PITTSBURGH, Oct 27, 2009 /PRNewswire-FirstCall via COMTEX/ --
-- Net loss of $303 million, or $2.11 per share
-- Shipments of 4.2 million tons, an increase of 41 percent from second
quarter 2009
-- Net sales of $2.8 billion, an increase of 32 percent from second quarter
2009
-- Year to date cash flow from operations of $118 million
-- Maintained strong liquidity position with $1.5 billion of cash and $2.7
billion of total liquidity
United States Steel Corporation (NYSE: X) reported a third quarter 2009 net loss of $303 million, or $2.11 per diluted share, compared to a net loss of $392 million, or $2.92 per diluted share, in the second quarter of 2009 and net income of $919 million, or $7.79 per diluted share, in the third quarter of 2008.
Earnings Highlights
-------------------------------------------------------------------------
(Dollars in millions except per 3Q 2009 2Q 2009 3Q 2008
share data)
-------------------------------------------------------------------------
Net sales $2,817 $2,127 $7,312
=========================================================================
Segment (loss) income from operations
Flat-rolled $(370) $(362) $846
U. S. Steel Europe 7 (53) 173
Tubular (21) (88) 420
Other Businesses 5 (7) 22
-------------------------------------------------------------------------
Total segment (loss) income from
operations $(379) $(510) $1,461
Retiree benefit expenses (33) (34) (6)
Other items not allocated to segments - 79 (128)

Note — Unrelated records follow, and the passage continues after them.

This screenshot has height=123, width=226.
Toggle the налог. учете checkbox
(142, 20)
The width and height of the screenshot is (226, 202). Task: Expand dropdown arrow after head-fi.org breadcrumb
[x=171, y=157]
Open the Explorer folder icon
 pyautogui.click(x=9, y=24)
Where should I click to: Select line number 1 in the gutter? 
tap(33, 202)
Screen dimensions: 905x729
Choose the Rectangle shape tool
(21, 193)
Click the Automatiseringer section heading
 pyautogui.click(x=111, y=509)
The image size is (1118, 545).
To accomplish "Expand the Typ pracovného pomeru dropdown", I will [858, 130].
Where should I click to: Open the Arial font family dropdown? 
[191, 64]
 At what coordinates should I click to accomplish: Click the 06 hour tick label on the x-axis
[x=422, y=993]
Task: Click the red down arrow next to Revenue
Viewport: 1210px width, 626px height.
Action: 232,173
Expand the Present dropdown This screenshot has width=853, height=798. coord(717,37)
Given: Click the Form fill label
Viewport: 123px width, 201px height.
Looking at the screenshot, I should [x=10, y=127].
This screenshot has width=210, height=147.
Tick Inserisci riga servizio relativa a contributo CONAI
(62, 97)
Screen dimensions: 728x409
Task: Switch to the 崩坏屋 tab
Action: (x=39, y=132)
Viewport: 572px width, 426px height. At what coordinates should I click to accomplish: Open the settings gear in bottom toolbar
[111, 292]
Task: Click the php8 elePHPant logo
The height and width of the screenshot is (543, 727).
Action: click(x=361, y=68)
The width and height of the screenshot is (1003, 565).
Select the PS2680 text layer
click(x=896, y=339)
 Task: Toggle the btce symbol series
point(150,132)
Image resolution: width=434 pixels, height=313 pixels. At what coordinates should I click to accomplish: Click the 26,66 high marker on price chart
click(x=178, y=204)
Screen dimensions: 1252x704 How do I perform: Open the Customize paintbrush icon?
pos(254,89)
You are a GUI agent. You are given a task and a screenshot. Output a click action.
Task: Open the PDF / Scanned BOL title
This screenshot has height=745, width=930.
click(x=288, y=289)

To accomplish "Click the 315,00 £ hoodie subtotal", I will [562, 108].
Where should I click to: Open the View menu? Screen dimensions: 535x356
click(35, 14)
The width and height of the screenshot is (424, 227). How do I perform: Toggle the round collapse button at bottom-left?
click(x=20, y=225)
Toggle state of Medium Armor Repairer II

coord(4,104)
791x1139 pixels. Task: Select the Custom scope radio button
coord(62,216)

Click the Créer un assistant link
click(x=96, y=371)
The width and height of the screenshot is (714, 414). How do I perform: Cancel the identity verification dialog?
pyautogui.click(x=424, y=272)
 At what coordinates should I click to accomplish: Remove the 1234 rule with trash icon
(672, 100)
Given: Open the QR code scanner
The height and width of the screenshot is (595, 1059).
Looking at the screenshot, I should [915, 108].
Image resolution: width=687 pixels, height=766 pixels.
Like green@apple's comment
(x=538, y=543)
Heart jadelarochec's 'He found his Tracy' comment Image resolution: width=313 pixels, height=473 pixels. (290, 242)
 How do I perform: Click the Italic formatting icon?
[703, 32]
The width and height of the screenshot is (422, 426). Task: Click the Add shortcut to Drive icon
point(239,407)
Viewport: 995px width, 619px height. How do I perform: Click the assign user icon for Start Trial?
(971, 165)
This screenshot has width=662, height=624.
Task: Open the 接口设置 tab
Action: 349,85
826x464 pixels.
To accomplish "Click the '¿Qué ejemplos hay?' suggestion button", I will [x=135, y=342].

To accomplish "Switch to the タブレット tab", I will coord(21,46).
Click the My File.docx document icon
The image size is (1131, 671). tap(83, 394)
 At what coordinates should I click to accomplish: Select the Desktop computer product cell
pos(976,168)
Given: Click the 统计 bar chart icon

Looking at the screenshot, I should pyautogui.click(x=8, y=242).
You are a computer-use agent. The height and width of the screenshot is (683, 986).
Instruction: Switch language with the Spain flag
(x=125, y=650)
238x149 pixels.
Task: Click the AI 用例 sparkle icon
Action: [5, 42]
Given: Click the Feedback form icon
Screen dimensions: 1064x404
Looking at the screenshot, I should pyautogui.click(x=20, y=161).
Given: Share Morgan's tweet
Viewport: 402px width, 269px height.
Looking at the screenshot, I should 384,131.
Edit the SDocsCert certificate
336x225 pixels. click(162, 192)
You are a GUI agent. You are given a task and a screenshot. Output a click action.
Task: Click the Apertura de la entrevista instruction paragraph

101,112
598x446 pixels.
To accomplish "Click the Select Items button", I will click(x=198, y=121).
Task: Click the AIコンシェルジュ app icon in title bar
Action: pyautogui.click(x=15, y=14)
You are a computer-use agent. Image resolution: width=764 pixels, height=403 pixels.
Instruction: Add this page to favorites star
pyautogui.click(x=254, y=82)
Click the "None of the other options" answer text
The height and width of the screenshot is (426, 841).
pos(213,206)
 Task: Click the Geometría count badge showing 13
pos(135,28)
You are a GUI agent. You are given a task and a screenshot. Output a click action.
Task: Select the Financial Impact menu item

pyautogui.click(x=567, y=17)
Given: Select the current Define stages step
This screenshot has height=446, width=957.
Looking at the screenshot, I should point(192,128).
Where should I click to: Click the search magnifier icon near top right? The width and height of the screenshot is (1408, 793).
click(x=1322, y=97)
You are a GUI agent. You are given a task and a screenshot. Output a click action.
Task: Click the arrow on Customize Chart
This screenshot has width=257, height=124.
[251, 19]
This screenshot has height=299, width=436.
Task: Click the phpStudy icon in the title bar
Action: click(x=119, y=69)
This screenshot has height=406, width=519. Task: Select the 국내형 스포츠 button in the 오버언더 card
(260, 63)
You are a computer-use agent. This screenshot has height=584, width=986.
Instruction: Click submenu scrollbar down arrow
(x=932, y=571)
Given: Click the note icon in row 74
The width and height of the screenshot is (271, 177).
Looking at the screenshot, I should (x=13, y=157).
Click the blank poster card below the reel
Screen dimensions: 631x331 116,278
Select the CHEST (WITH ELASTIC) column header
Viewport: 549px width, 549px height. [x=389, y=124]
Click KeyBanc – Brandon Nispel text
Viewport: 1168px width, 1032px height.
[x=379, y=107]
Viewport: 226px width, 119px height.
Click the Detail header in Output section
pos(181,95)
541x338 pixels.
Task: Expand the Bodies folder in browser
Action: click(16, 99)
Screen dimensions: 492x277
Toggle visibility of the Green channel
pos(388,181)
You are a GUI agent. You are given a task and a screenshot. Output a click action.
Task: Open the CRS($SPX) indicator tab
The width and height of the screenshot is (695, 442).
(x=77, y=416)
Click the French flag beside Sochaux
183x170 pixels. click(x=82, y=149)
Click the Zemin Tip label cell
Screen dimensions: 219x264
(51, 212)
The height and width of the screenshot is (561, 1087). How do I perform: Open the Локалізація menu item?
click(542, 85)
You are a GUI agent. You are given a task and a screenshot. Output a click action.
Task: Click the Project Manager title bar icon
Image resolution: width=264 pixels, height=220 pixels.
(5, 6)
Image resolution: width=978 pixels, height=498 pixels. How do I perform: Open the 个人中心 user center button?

-------------------------------------------------------------------------
(Loss) income from operations $(412) $(465) $1,327
=========================================================================
Net interest and other financial costs 25 9 46
-------------------------------------------------------------------------
Income tax (benefit) provision (130) (82) 339
=========================================================================
Net (loss) income attributable to
United States Steel Corporation $(303) $(392) $919
-------------------------------------------------------------------------
- Per basic share $(2.11) $(2.92) $7.84
- Per diluted share $(2.11) $(2.92) $7.79
-------------------------------------------------------------------------
Commenting on results, U. S. Steel Chairman and CEO John P. Surma said, "Shipment volumes and operating rates for all of our reportable segments increased significantly from the very low levels of the second quarter as we brought several idled facilities online to satisfy increased customer order rates. Our European and Tubular segments had improved financial performance and our Flat-rolled segment's results were in line with the prior quarter despite the effects of continued low operating rates and facility restart costs."
The company reported a third quarter 2009 loss from operations of $412 million, compared with a loss of $465 million in the second quarter of 2009 and income from operations of $1,327 million in the third quarter of 2008.
The third quarter 2009 loss from operations did not include any other items not allocated to segments. Other items not allocated to segments in the second quarter of 2009 increased net income by $49 million, or 36 cents per diluted share. Other items not allocated to segments in the third quarter of 2008 reduced net income by $79 million, or 67 cents per diluted share.
Net interest and other financial costs in the third quarter of 2009 included a foreign currency gain that increased net income by $24 million, or 16 cents per diluted share. The net gain resulted from the remeasurement of an $828 million U.S. dollar-denominated intercompany loan to a European affiliate, partially offset by losses on euro-U.S. dollar derivatives activity. This compares to a foreign currency gain that increased net income by $41 million, or 31 cents per diluted share, in the second quarter of 2009 and a foreign currency loss that decreased net income by $39 million, or 33 cents per diluted share, in the third quarter of 2008.
The effective tax benefit rate of 22 percent for the first nine months of 2009 is lower than the statutory rate because losses in Canada and Serbia, which are jurisdictions where we have recorded a full valuation allowance on deferred tax assets, do not generate a tax benefit for accounting purposes. Third quarter 2009 results included a $23 million, or 16 cents per diluted share, catch-up benefit adjustment as a result of a slight increase in the estimated annual effective tax benefit rate.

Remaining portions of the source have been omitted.